With this invariant maintained, the simulation reports the same tokens a DFA-based scanner would, in the same order, without re-scanning.
The State Handoff Problem
The formal challenge is the transition between one token and the next. When a match is finalized and reported, the simulation needs to continue with a state set appropriate for the next token’s scan. The threads that accumulated during the previous match’s extension, some of which processed characters now inside the previous token, form the starting point for the next match.

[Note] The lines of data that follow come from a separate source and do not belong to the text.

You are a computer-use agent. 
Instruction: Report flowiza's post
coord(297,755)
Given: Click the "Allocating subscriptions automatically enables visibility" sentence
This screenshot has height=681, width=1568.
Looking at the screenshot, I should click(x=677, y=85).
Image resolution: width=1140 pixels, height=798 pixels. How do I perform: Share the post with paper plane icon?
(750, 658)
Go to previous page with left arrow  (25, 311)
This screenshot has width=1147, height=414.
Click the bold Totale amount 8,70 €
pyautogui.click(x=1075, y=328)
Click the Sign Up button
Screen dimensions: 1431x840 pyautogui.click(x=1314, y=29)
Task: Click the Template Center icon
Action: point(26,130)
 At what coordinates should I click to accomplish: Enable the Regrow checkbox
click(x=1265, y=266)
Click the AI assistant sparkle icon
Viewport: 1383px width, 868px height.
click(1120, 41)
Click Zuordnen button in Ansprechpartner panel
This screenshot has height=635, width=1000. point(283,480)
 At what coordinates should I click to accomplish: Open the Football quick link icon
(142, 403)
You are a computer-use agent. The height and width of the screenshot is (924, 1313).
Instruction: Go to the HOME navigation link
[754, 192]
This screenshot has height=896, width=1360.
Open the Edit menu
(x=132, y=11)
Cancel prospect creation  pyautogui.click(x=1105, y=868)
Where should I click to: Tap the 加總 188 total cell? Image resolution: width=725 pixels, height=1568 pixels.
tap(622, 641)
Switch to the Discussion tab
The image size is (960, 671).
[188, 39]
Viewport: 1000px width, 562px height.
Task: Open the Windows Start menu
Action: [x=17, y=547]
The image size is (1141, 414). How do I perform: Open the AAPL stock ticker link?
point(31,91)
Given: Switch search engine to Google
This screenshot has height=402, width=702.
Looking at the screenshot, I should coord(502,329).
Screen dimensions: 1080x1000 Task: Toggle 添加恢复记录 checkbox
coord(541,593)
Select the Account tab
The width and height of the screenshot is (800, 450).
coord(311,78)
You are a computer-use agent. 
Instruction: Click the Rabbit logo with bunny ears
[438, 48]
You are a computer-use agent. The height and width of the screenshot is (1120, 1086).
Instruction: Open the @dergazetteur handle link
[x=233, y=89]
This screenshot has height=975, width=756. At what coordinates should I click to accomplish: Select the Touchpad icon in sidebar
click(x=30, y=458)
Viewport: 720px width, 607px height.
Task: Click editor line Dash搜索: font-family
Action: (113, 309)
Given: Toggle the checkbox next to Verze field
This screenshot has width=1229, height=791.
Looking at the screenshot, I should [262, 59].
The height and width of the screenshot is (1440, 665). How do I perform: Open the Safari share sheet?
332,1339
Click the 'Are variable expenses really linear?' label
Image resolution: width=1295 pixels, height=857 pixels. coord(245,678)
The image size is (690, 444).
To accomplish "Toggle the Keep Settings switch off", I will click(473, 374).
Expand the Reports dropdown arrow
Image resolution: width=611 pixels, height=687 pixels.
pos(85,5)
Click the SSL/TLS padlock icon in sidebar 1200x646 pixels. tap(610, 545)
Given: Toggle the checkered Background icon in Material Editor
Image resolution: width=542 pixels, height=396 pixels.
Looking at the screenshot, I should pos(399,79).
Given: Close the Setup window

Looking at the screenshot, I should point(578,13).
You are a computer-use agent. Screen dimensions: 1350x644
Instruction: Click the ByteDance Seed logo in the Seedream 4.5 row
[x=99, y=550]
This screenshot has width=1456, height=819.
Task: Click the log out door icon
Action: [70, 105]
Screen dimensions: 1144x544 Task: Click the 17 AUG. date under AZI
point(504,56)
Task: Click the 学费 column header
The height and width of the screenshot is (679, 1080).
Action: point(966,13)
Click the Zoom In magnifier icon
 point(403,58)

Showing that this handoff is correct requires proving that the accumulated state set is exactly equivalent to what you would get by starting the NFA fresh at the correct next-scan position. For the DFA case, this is immediate: the DFA state at any position is fully determined by the transition function and the input, so the handoff is just a pointer reset. For the NFA case, the state set was built incrementally over multiple input characters, carrying threads that have processed varying amounts of the input. The priority ordering invariant is what ensures that the incrementally built set, after discarding dominated threads, matches the from-scratch result.
This is the specific gap the iev.ee article fills with a rigorous invariant statement and proof. The algorithm itself is not new; the formalization is.
POSIX Submatching: Where This Does Not Apply
POSIX submatching, where each capture group must independently satisfy the leftmost-longest rule recursively, is a strictly harder problem. Ville Laurikari’s tagged NFA approach assigns tags to NFA transitions corresponding to capture group boundaries. The active state set carries tag vectors recording where each group was opened and closed. Disambiguation follows the POSIX priority rules applied recursively to each group. The complexity is O(n × m × k) where k is the number of tags, two per capture group.
The iev.ee proof covers full-pattern longest match without capture group tracking, which is the standard lexer case. Token rules in a lexer grammar are typically flat patterns, not nested submatch structures. For that case, the O(n × m) bound is achievable cleanly.
RE2 handles the submatch case with a two-pass approach: a forward lazy DFA scan to locate the match end, then a backward NFA pass to extract submatch boundaries. The lazy DFA builds states on demand and caches them, giving amortized O(n) for the forward scan. Hyperscan, Intel’s multi-pattern matching engine used in network security applications, uses a hybrid NFA and DFA approach to handle large pattern sets where neither pure technique is dominant.
Why the Proof Matters
For engineers using Flex, Ragel, or re2c, none of this changes their workflow. DFA-based lexer generators already carry the linear-time guarantee implicitly, and the tools are mature and well-understood.
For anyone implementing a custom tokenizer using NFA simulation directly, which includes most streaming pattern matchers and some embedded parsers that avoid DFA construction for space reasons, the iev.ee proof provides the formal backing that was previously missing. The gap it closes is between “this runs fast in practice” and “this is provably O(n) in the worst case, with a precise invariant you can check your implementation against.”
Thompson’s 1968 insight made linear-time regex matching possible. Cox’s 2007 article made the argument accessible and drove a new generation of correct implementations. The iev.ee formalization closes the specific lexer case that the tokenizer community has relied on for fifty years, making the invariant explicit and the proof checkable.